Assignment - To complete this task, print all the data below exactly but leave out the images.

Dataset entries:
————————

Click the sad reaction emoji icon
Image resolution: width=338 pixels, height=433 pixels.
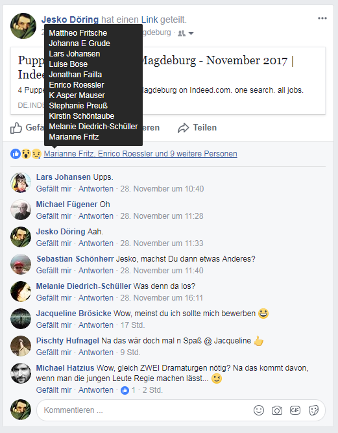click(36, 154)
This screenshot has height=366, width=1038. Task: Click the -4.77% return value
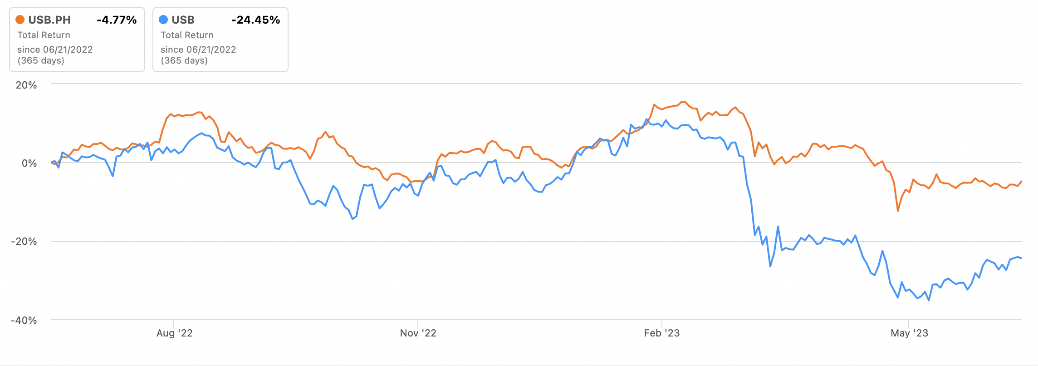tap(117, 20)
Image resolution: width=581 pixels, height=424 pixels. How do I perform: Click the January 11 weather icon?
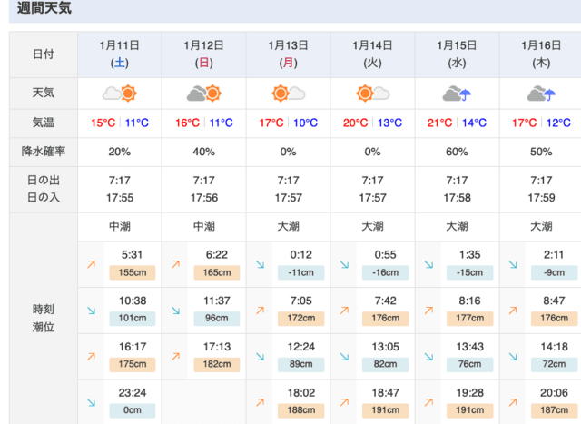(x=120, y=93)
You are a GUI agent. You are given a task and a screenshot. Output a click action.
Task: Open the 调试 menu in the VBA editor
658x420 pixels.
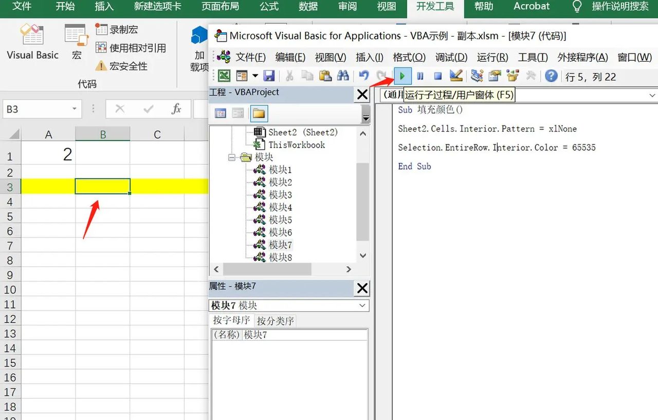click(450, 58)
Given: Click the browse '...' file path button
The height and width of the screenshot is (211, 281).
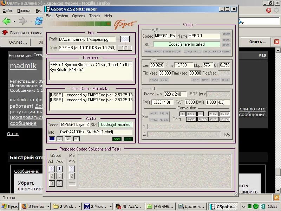Looking at the screenshot, I should 125,39.
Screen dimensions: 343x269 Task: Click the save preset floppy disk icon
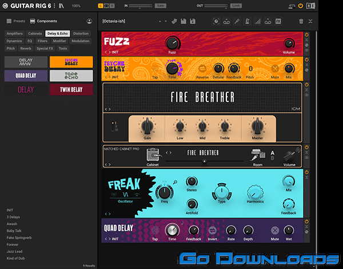click(184, 21)
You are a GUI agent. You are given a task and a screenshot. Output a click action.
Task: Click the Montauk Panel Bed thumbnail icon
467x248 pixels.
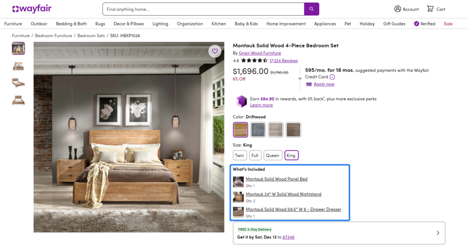click(x=238, y=181)
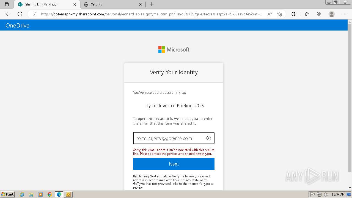Click the info icon in email field
The image size is (352, 198).
pos(209,138)
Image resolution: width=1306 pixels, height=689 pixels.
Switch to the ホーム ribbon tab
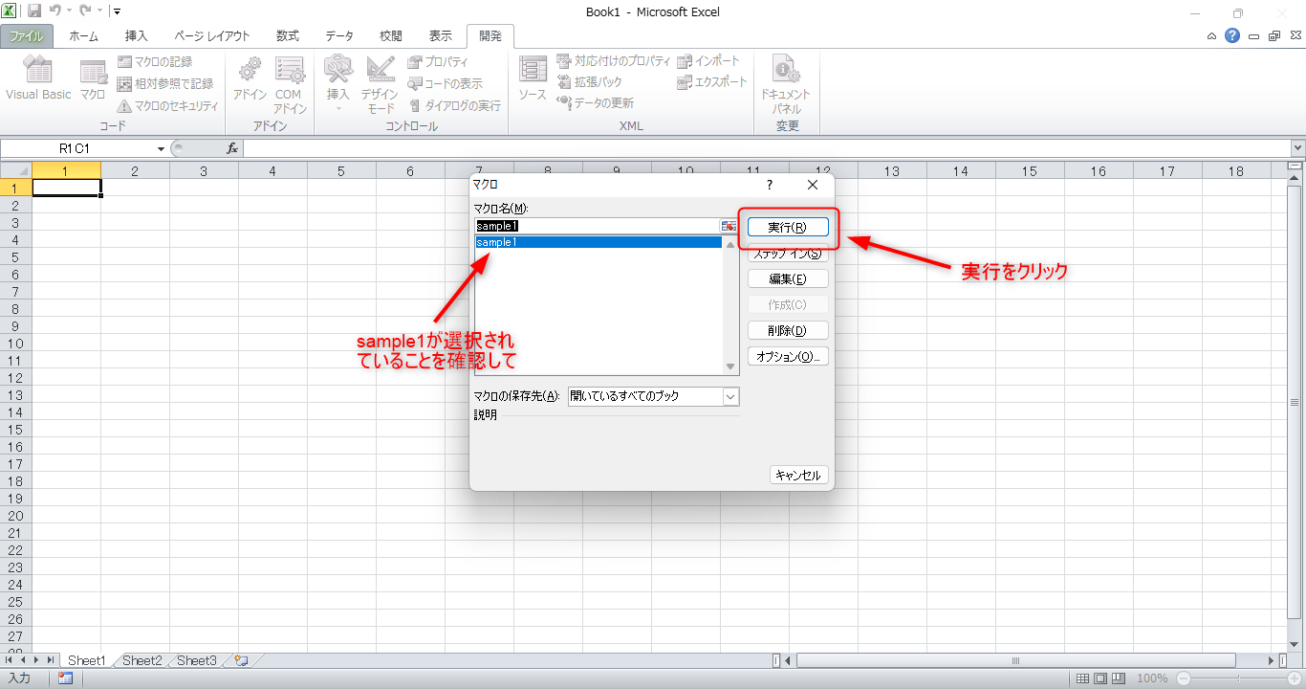83,36
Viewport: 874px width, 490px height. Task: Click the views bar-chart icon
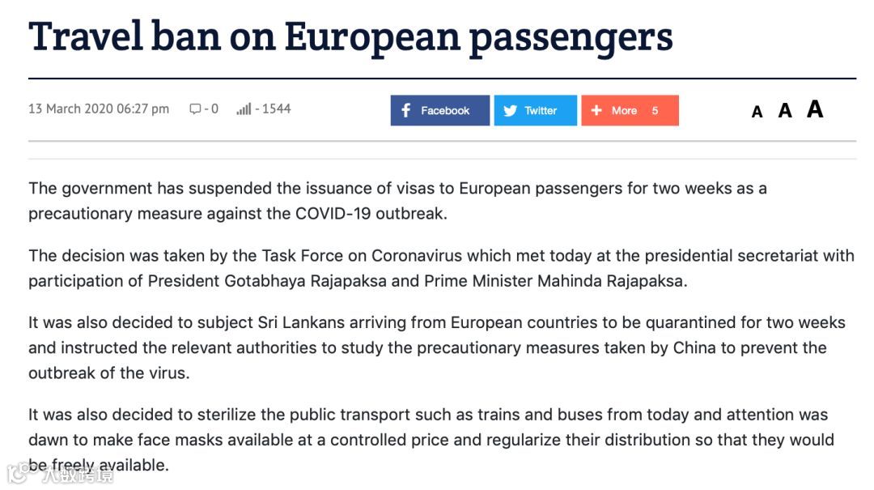pos(244,109)

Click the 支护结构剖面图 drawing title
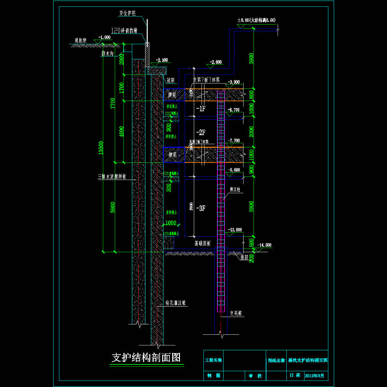pyautogui.click(x=146, y=357)
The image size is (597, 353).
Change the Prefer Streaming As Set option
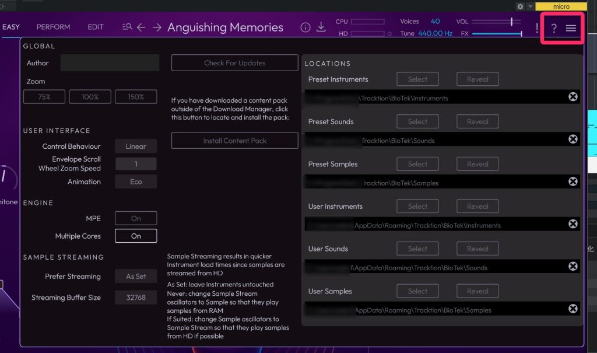[136, 277]
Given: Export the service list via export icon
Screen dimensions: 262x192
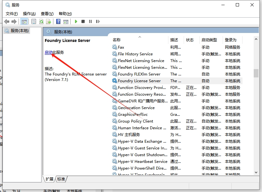Looking at the screenshot, I should tap(49, 21).
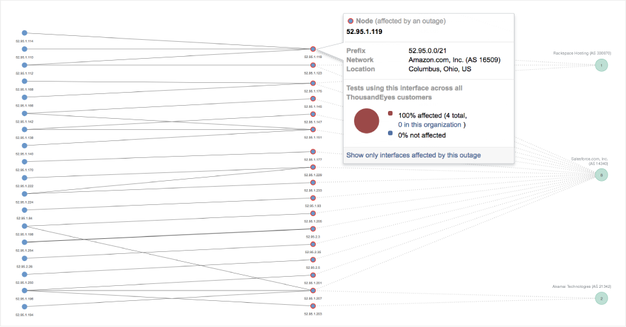Select the outage node 52.95.1.119
Screen dimensions: 626x327
tap(313, 49)
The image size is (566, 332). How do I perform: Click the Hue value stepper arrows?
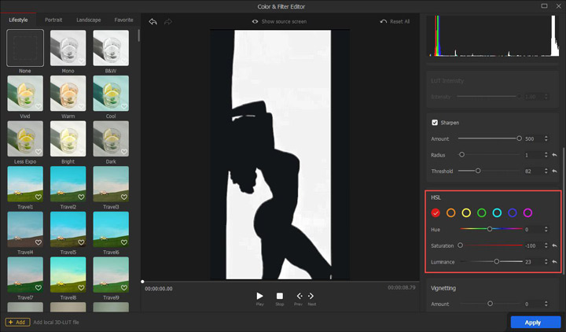[546, 230]
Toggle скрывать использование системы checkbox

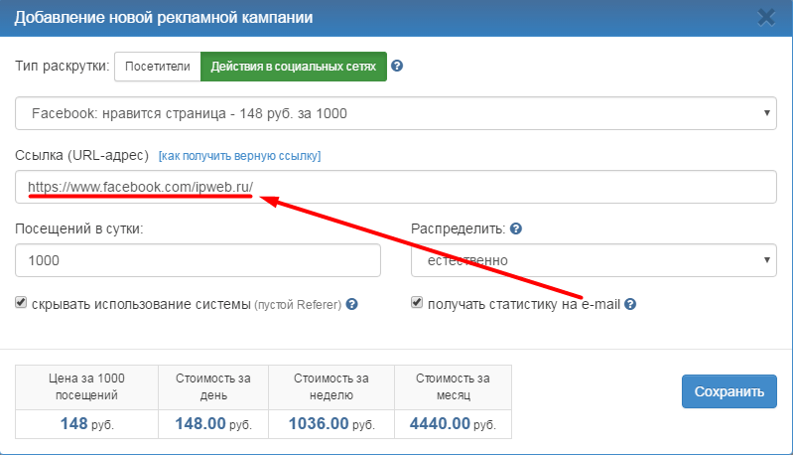(21, 304)
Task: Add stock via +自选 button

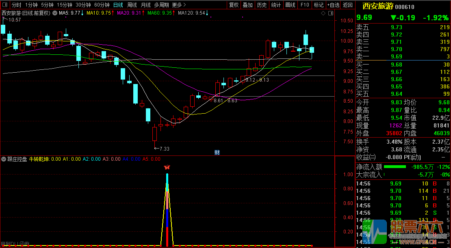Action: tap(333, 5)
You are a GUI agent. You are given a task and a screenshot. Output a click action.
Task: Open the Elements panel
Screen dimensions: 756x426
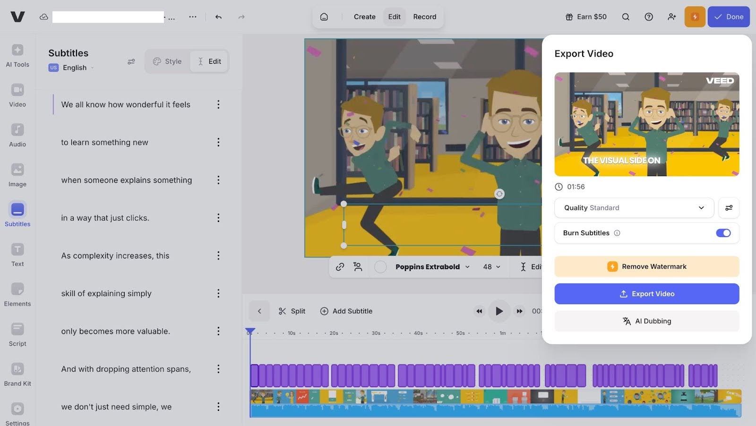point(17,295)
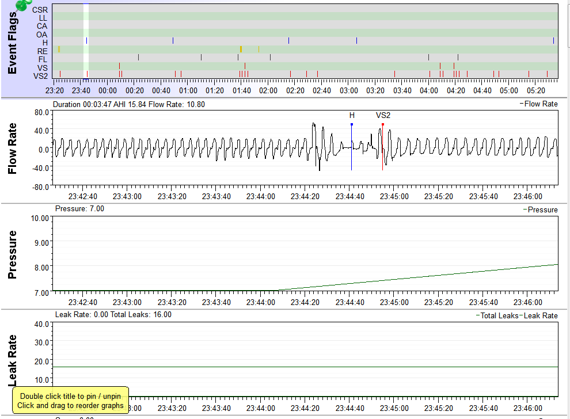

————————

Exercise result -
Click the sad reaction emoji icon
Image resolution: width=338 pixels, height=433 pixels.
click(36, 154)
This screenshot has height=366, width=1038. Task: Click the -4.77% return value
tap(117, 20)
Image resolution: width=581 pixels, height=424 pixels. How do I perform: Click the January 11 weather icon?
(x=120, y=93)
You are a GUI agent. You are given a task and a screenshot. Output a click action.
Task: Open the 调试 menu in the VBA editor
658x420 pixels.
click(450, 58)
Given: Click the browse '...' file path button
The height and width of the screenshot is (211, 281).
Looking at the screenshot, I should 125,39.
Screen dimensions: 343x269 Task: Click the save preset floppy disk icon
click(184, 21)
You are a GUI agent. You are given a task and a screenshot. Output a click action.
Task: Click the Montauk Panel Bed thumbnail icon
467x248 pixels.
click(x=238, y=181)
Click the info icon in email field
The image size is (352, 198).
pos(209,138)
Image resolution: width=1306 pixels, height=689 pixels.
Switch to the ホーム ribbon tab
83,36
Viewport: 874px width, 490px height. Task: Click the views bar-chart icon
pos(244,109)

Click the 支护结构剖面图 drawing title
pyautogui.click(x=146, y=357)
The image size is (597, 353).
Change the Prefer Streaming As Set option
[136, 277]
Given: Export the service list via export icon
Screen dimensions: 262x192
Looking at the screenshot, I should tap(49, 21).
Select the outage node 52.95.1.119
Screen dimensions: 626x327
tap(313, 49)
The image size is (566, 332). How do I perform: Click the Hue value stepper arrows?
[546, 230]
Toggle скрывать использование системы checkbox

(21, 304)
Task: Add stock via +自选 button

Action: tap(333, 5)
You are a GUI agent. You are given a task and a screenshot. Output a click action.
Task: Open the Elements panel
Screen dimensions: 756x426
point(17,295)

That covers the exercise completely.